THE TASK -
Whenever a line of the material contains the string "pixels", it should be copied.

LISTED ENTRIES -
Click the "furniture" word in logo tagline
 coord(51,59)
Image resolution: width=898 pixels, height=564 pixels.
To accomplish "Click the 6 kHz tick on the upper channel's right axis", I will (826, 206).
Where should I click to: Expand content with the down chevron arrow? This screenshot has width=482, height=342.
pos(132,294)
---
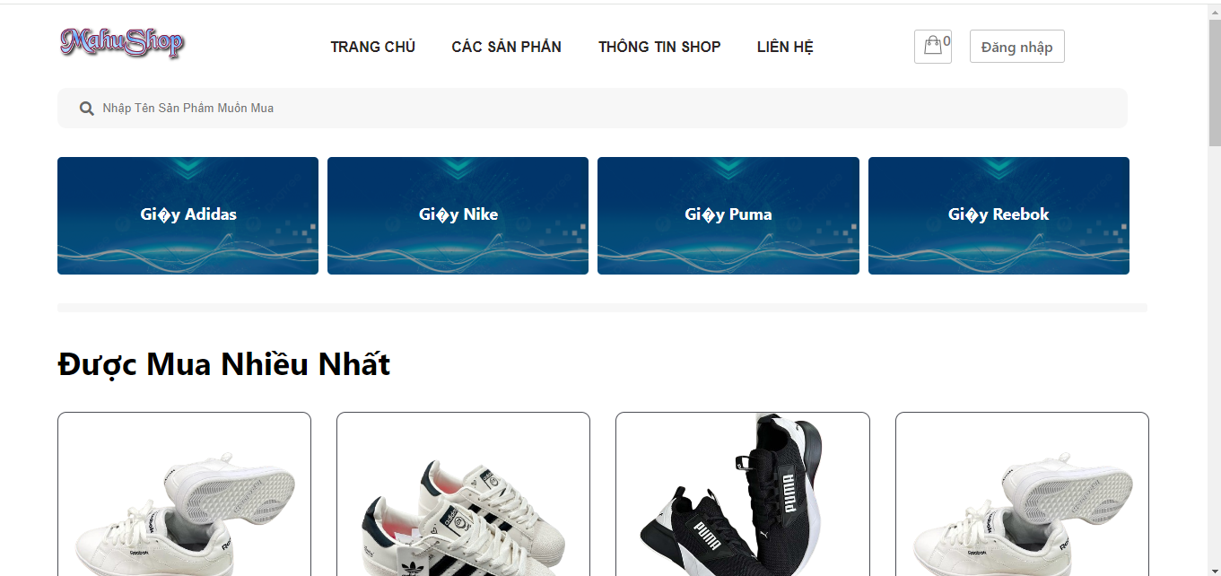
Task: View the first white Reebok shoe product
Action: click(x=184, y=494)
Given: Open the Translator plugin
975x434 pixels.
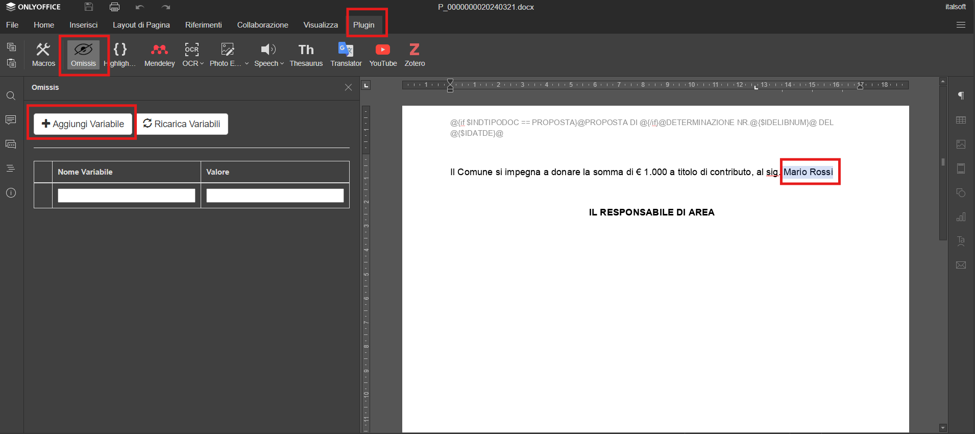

COMPLETED TASK -
Image resolution: width=898 pixels, height=564 pixels.
975x434 pixels.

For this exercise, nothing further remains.